» Work to do
1: In the forum thread on translation file encodings, give the passage again starting at "Posted: Mon Nov 07, 2011 7:15" and ending at "UTF-8 before editing.", with "Linux" swapped for "FreeBSD".
2: Which files does the opening post of the forum thread on translation file encodings check with the `file` command? Name them all.
3: Carry the forum thread on translation file encodings forward from its last post.

===== Source extract

Page 1 of 1

Translation: Different file formats, why?

Posted: Mon Nov 07, 2011 6:34 pm
by Witch
When looking at "first stage setup" code where you work with rc-files and sometimes C header files, why does the different countries use different file formats?
When there are uncertainties I'm slowed down and not able to move forward. :cry:

I thought that standard for all translation files would be in UTF-8, but my file format check below makes me confused and uncertain on the facts :(
:~/svn/reactos/base/setup/usetup/lang$ file sv-SE.h
sv-SE.h: ISO-8859 C program text

:~/svn/reactos/base/setup/usetup/lang$ file en-US.h
en-US.h: ASCII English text

:~/svn/reactos/base/setup/usetup/lang$ file nn-NO.h
nn-NO.h: ASCII text

:~/svn/reactos/base/setup/usetup/lang$ file ru-RU.h
ru-RU.h: Non-ISO extended-ASCII English text, with LF, NEL line terminators

:~/svn/reactos/base/setup/usetup/lang$ file it-IT.h
it-IT.h: Non-ISO extended-ASCII text, with LF, NEL line terminators

:~/svn/reactos/base/setup/usetup/lang$

Re: Translation: Different file formats, why?

Posted: Mon Nov 07, 2011 7:08 pm
by EmuandCo
Afaik it has to be the dos standard for your language... No utf8

Re: Translation: Different file formats, why?

Posted: Mon Nov 07, 2011 7:15 pm
by Witch
So I'm using Linux (english-US), gedit and Bash terminal when I download and edit the ReactOS svn files. Do I have to convert my (swedish) rc-files manually on Linux to be compatible with Windows DOS standard?
I'm still confused.

Re: Translation: Different file formats, why?

Posted: Mon Nov 07, 2011 9:12 pm
by EmuandCo
The usetup files are NO resource files. RC Files are .rc files no Headers. They are normally utf8 or the region's own CPXXX Codepage

Posted: Mon Nov 07, 2011 9:43 pm
by hto
The sv-SE.h file uses CP-850; this is how USetup is implemented. GEdit probably can work with different encodings, but if not, then convert the file to UTF-8 before editing.

Something like this:

Code: Select all

iconv -f CP850 -t UTF8 < sv-SE.h > sv-SE.txt
or this:

Code: Select all

recode CP850/..UTF8 < sv-SE.h > sv-SE.txt
Than back to CP-850:

Code: Select all

iconv -t CP850 -f UTF8 < sv-SE.txt > sv-SE.h
or:

Code: Select all

recode UTF8..CP850/ < sv-SE.txt > sv-SE.h

Re: Translation: Different file formats, why?

Posted: Tue Nov 15, 2011 3:17 pm
by igorko
Easy explanation:

usetup/lang/xx-XX.h should be in your local ASCII codepage. Just check your ASCII codepage in internet and add it to gedit codepage list

All the rest of files (xx-XX.rc) are resource files. They should use UTF-8(without BOM if your editor supports it ). Also .rc files can use your local ANSI codepage, but it is better to use UTF-8(there will be less problems with multiplatforming for both OS and IDE) and just because UTF-8 ROCKS. :)

==========
===== Raw records

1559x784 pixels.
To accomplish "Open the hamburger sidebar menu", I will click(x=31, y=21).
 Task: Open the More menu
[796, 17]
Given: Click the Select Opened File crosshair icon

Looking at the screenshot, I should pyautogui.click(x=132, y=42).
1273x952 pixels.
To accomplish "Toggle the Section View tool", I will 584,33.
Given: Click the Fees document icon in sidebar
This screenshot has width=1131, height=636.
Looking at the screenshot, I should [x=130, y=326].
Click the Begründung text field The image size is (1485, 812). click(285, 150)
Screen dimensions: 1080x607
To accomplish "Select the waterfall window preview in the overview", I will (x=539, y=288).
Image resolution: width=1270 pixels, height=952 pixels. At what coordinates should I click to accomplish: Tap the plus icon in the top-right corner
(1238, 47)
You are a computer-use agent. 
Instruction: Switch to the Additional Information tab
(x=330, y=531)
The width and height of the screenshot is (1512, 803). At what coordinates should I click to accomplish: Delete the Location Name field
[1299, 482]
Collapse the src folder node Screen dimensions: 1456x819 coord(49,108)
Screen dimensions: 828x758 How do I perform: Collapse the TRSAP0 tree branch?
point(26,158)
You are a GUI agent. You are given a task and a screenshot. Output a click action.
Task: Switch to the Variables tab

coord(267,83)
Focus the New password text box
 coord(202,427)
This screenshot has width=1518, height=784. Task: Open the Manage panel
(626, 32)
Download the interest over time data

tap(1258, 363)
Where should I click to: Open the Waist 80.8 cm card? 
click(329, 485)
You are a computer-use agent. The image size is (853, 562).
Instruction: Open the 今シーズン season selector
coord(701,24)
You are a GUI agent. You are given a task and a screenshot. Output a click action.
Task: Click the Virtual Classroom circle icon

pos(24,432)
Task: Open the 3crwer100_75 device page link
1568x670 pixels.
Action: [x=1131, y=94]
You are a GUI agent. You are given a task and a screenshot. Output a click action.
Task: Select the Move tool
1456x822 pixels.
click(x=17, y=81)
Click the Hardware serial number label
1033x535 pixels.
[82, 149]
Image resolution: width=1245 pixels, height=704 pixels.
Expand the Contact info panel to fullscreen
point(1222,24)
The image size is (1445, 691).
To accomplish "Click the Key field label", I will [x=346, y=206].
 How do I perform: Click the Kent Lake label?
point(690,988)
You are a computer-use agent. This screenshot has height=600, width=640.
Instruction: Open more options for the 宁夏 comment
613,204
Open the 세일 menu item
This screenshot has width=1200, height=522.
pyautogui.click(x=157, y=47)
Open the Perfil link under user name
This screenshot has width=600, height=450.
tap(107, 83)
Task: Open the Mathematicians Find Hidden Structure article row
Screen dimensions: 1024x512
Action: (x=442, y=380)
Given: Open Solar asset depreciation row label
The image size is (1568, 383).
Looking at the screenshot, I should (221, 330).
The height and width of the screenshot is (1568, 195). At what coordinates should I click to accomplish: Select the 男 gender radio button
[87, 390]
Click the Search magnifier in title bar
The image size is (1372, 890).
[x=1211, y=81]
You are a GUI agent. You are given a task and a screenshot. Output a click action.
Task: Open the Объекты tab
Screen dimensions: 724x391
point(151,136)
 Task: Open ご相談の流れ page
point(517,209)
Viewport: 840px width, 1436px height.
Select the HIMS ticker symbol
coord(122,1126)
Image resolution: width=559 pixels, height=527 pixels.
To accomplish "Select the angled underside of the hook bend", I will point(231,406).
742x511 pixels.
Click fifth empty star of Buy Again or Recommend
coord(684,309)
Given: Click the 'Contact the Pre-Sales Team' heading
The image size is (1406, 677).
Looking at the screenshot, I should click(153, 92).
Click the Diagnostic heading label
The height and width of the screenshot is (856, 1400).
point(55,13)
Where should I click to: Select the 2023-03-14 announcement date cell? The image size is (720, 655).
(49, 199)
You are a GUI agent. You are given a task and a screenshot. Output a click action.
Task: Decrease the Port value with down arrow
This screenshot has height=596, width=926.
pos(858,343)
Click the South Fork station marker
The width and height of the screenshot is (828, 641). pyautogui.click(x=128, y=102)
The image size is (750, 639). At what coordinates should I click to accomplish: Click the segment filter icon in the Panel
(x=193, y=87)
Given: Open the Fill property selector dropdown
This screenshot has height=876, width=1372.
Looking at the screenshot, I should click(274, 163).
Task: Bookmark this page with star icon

==========

» Results by task
1:
Posted: Mon Nov 07, 2011 7:15 pm
by Witch
So I'm using FreeBSD (english-US), gedit and Bash terminal when I download and edit the ReactOS svn files. Do I have to convert my (swedish) rc-files manually on FreeBSD to be compatible with Windows DOS standard?
I'm still confused.

Re: Translation: Different file formats, why?

Posted: Mon Nov 07, 2011 9:12 pm
by EmuandCo
The usetup files are NO resource files. RC Files are .rc files no Headers. They are normally utf8 or the region's own CPXXX Codepage

Posted: Mon Nov 07, 2011 9:43 pm
by hto
The sv-SE.h file uses CP-850; this is how USetup is implemented. GEdit probably can work with different encodings, but if not, then convert the file to UTF-8 before editing.

2:
sv-SE.h
en-US.h
nn-NO.h
ru-RU.h
it-IT.h

3:
So if some rc files already exist for your locale and use ANSI you can convert them to UTF-8 or leave as is. When converting don't forget to move include in rsrc.rc below #pragma(65001).
If you want to translate new rc files, get english version, translate it and save file in UTF-8(without BOM if supported)

As for "DOS/Linux" standart (maybe you didn't want to ask this but i will answer anyway ;))there is also difference in EOLs(End Of Lines). It doesn't matter what EOl are you using so you can save files in both Windows and Linux without any additional steps.

Re: Translation: Different file formats, why?

Posted: Tue Nov 15, 2011 11:55 pm
by Witch
The most annoying thing about using gedit on Linux is that when I explicitly tell it to "save as" in UTF8 format. Then it doesn't do what I tell it to do. :x

I've read on the Internet from somebody who had a similar question years ago. And it seems that if the text file doesn't contain any UTF8 characters then it will automatically save my files in ASCII format even though I tell it to explicitly "save as" UTF8.

Only when the text file do contain UTF8 characters will gedit save my file in UTF8 format. That is a little bit annoying since I want consistency even when no UTF8 characters are present in my files.

Converting 100 ANSI or ASCII files to UTF8 through some Linux scripting will probably be a breeze if I want to find that solution. But I'm just saying I don't like it when programs doesn't do what I tell it to do from the get go. :)

Posted: Wed Nov 16, 2011 2:22 pm
by hto
And it seems that if the text file doesn't contain any UTF8 characters then it will automatically save my files in ASCII format even though I tell it to explicitly "save as" UTF8.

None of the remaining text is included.